Hauptversammlung dauert an HRE-Aktionäre im Zorn
02.06.2009, 20:32 UhrDer Weg zur ersten Verstaatlichung einer Bank in Deutschland seit dem Zweiten Weltkrieg ist frei. Auf der außerordentlichen Hauptversammlung des angeschlagenen Immobilienfinanzierers Hypo Real Estate (HRE) kam der Bund in München mit seinem Anteil von 47,3 Prozent des Grundkapitals auf die einfache Mehrheit der anwesenden Stimmen.

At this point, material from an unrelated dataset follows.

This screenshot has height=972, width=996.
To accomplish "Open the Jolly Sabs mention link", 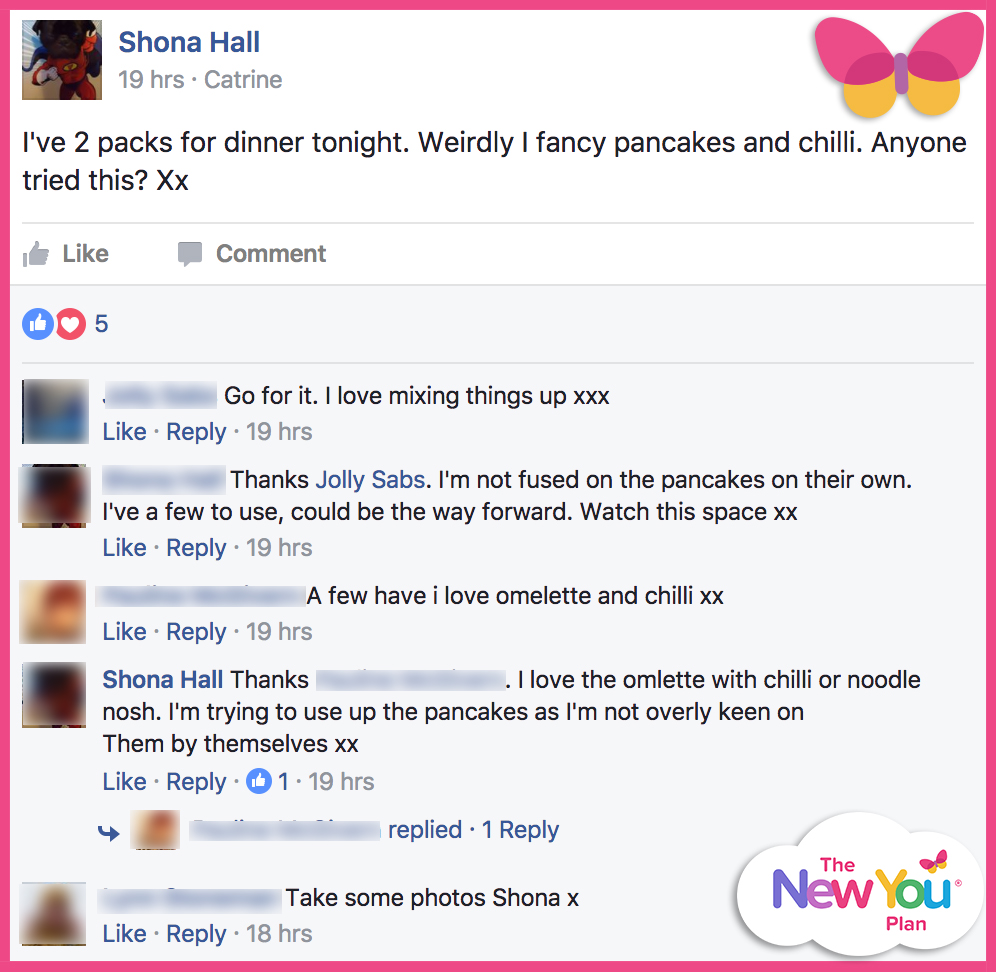I will (x=370, y=480).
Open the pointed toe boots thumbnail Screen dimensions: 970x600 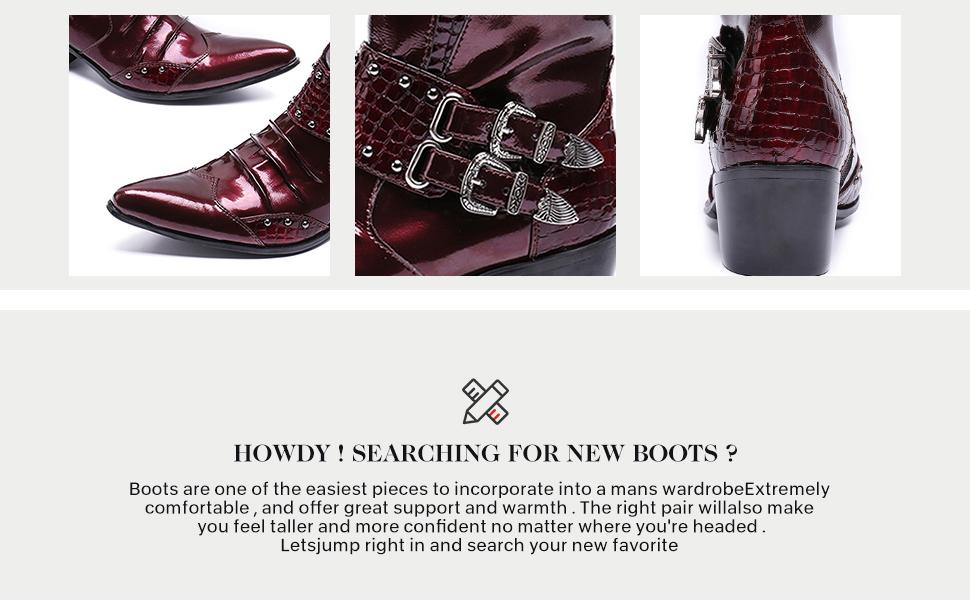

Angesichts einer Präsenz von 74,11 Prozent war damit klar, dass die geplante Kapitalerhöhung der Bank, durch die der Anteil des Bundes auf 90 Prozent steigen soll, durchgesetzt werden kann. Der Beginn der Abstimmung allerdings verzögerte sich. Am Abend lag noch rund ein Dutzend Wortmeldungen von aufgebrachten Kleinaktionären vor, die die geplante Verstaatlichung als "Raubüberfall des Staates auf unser Privateigentum" kritisierten. Bis spätestens Mitternacht sollte das Treffen abgeschlossen sein.
Der Bund will eine Kapitalerhöhung von bis zu 5,6 Mrd. Euro durchdrücken. Vom Kauf der neuen Aktien sollen alle anderen Aktionäre ausgeschlossen sein, so dass der Bund einziger Käufer wäre und sich somit eine Mehrheit von mindestens 90 Prozent sichern kann. Damit kann er dann die restlichen Aktionäre ohne größere juristische Probleme durch ein sogenanntes Squeeze Out herausdrängen.
Die frustrierten und wütenden Kleinaktionäre des ums Überleben kämpfenden Immobilienfinanzierers nutzten das Treffen für eine Generalabrechnung mit dem früheren Management und den Verstaatlichungsplänen der Bundesregierung. "Wir sind am Anfang des Endes dieser Gesellschaft", sagte Daniela Bergdolt von der Deutschen Schutzvereinigung für Wertpapierbesitz (DSW). "Die Aktionäre begleiten dieses Schauspiel mit einem Gefühl der Resignation und der Wut." Der alte Vorstand unter Georg Funke habe die Bank leichtfertig und fahrlässig gegen die Wand gefahren. "Zocken mit eigenem Geld mag erlaubt sein, aber nicht mit dem Vermögen der Aktionäre."
Die Schutzgemeinschaft der Kapitalanleger (SdK) sprach von der schwärzesten Stunde des deutschen Kapitalmarktrechts. US-Großaktionär J.C. Flowers war nicht persönlich bei dem Treffen anwesend. Er ist einer der schärfsten Kritiker der vollständigen Verstaatlichung und bislang nicht bereit, seine Aktien zu verkaufen. Die von Flowers angeführten Investoren kontrollieren derzeit noch rund 14 Prozent der HRE-Anteile.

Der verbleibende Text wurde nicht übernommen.